Il libro non è la trascrizione a freddo di quelle godibilissime passeggiate filmate dalle telecamere fatte all’interno del cimitero Monumentale di Milano, l’Acattolico e il Verano di Roma, il Père-Lachaise di Parigi o l’Hollywood Forever di Los Angeles, tanto per citarne alcuni, con personaggi carichi di racconto e di passioni come Toni Servillo, Massimo Cacciari, Pupi Avati, Margherita Hack e José Saramago tra gli altri, compreso un Franco Cordelli che ricorda l’amico Dario Bellezza, ma anche Gadda e Gramsci, ma a quei parlatori si aggiunge un partecipato racconto dei luoghi, la notazione di un passaggio che è una via crucis fatta di storie tra vita e destino, incursioni che depistano, portano altrove, come spesso capita a chi cammina compenetrato in questi luoghi del silenzio. Tanto che, a volte, l’autrice apre delle lunghe parentesi che diventano delle piccole biografie, e queste vite scritte prendono il passo più discreto e meno diretto dell’alta voce.

Il condensato narrativo di ogni cimitero si lega poi al sedimentato storico delle città, ma anche al suo genius loci, allo spirito con il quale, prima che la morte arrivi, si affronta la vita e le si dà un senso nell’operosità o nella contemplazione, nell’io privato o nel noi collettivo, proprio in virtù di un secolare precipitato complessivo di cultura. Così come i personaggi interpellati aprono a pensieri filosofici, s’interrogano sul credere o non credere, intrecciano il proprio percorso esistenziale a quello di un albero genealogico complesso (come per esempio Saramago a Genova, che racconta dei suoi dialoghi con i morti).
Queste città senza tempo diventano anche meta di pellegrinaggi, soprattutto letterari, e il libro ha un rosario di nomi di scrittori come memoria del tempo, e io stesso appartengo a quella schiera di visitatori devoti che amano andare a visitare certe tombe sulle tracce dei propri miti, come è accaduto con Brecht a Berlino, o in quel ben di dio del cimitero parigino di Montparnasse, dove in un piccolo spazio puoi incontrare le tombe di Baudelaire, Guy de Maupassant, Julio Cortázar, Jean Paul Sartre e Samuel Beckett.

Nel libro di Valeria Paniccia, dove ogni tomba diventa una storia, ci sono molti artisti, poeti e scrittori, musicisti.
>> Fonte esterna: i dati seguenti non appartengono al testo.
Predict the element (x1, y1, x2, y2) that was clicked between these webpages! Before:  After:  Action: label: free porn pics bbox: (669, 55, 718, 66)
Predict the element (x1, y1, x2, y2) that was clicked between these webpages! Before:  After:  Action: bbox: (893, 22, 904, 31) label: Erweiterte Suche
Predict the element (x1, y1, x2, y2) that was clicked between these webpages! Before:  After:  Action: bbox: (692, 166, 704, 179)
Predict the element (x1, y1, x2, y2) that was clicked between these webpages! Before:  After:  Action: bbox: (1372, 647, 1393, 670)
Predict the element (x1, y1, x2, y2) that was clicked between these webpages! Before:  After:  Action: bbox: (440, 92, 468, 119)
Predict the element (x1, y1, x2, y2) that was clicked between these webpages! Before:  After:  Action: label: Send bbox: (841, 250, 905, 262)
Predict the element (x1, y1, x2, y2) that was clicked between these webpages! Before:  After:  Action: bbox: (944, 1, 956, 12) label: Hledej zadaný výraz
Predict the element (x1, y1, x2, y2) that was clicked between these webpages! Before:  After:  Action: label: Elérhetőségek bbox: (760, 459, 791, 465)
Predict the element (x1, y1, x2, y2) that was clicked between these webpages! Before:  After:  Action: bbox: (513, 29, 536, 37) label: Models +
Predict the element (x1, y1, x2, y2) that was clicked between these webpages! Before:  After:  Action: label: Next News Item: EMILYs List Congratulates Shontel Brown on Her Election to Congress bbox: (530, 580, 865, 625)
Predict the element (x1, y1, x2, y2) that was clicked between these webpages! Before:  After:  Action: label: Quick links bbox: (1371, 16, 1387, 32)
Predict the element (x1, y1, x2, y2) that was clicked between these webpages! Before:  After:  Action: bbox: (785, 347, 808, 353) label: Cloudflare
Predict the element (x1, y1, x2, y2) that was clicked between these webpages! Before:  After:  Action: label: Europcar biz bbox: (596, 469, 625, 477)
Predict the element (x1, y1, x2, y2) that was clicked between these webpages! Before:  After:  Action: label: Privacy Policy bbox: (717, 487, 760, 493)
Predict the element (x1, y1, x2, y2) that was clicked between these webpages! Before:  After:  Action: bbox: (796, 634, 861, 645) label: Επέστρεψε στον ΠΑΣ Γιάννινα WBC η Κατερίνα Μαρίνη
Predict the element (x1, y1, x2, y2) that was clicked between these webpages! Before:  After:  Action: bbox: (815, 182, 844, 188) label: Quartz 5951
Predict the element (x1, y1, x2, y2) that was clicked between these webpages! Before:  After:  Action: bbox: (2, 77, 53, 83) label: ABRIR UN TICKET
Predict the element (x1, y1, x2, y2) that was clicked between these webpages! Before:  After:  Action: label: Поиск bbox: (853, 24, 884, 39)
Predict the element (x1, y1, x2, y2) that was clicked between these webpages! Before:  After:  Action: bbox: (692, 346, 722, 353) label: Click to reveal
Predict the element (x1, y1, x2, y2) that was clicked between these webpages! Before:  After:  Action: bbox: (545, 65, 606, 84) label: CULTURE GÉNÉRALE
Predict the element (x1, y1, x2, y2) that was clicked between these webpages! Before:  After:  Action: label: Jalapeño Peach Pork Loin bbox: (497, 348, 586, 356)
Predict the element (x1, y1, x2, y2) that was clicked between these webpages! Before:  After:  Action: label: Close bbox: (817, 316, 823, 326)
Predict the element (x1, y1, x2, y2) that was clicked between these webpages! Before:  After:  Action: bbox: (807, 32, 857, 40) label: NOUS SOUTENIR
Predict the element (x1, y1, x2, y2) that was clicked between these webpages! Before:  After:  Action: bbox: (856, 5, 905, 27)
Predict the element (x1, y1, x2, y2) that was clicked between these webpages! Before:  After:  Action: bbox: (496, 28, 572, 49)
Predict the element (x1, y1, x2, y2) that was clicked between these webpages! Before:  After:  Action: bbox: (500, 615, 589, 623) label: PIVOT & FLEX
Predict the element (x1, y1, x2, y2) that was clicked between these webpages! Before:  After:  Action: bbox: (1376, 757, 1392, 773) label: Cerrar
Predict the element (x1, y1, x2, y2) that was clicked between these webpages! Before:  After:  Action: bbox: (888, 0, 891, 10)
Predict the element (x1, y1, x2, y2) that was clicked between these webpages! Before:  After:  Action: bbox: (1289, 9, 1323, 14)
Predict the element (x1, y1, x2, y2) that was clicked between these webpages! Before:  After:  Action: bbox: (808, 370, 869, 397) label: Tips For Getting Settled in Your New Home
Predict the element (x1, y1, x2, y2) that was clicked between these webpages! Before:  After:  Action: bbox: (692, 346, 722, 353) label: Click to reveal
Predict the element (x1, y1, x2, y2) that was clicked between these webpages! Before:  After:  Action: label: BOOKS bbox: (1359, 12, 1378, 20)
Come il Pound nominato da Cacciari a Venezia, Keats e Shelley nel ricordo della Hack, Primo Levi nelle citazioni di Don Ciotti a Torino, Pupi Avati che parla di Carducci, non dei suoi versi ma della corporatura: «Era tarchiato, barbone, voglioso di vita», Lili Brik e Majakovskij al Novodevichy di Mosca con l’inviato Rai Demetrio Volcic.

C’è poi l’architettura, l’arredo dei viali, i marmi di Carrara e i bronzi, le opere d’arte, e anche quelli hanno una storia, come Vita Eterna dello scultore norvegese-americano Andersen, o il Dramma Eterno di Giulio Montevederde, la tomba realizzata da Medardo Rosso per lo «scapigliato» Filippo Filippi, perché anche il significato della morte, la sua rappresentazione, assume una sua precisa forma, come ci ricorda Gae Aulenti descrivendo il Monumentale di Milano.

L’ultimo capitolo ha come ambientazione l’Hollywood Forever di Los Angeles, dove c’è il loculo della «più immortale», come ben scrive l’autrice (accompagnata dal regista Gabriele Muccino) delle attrici di tutti i tempi: «Su una piccola targa in bronzo è scritto: Marilyn Monroe 1926-1962. Sul lato destro, un vasetto oblungo con tre rose bianche fresche, due rosse appassite, una gerbera fucsia e tre piccole orchidee violacee». Proprio lei, Marilyn, quella che «sparì, come una bianca ombra d’oro», come scrisse della bambina splendente in una sua celebre poesia Pier Paolo Pasolini.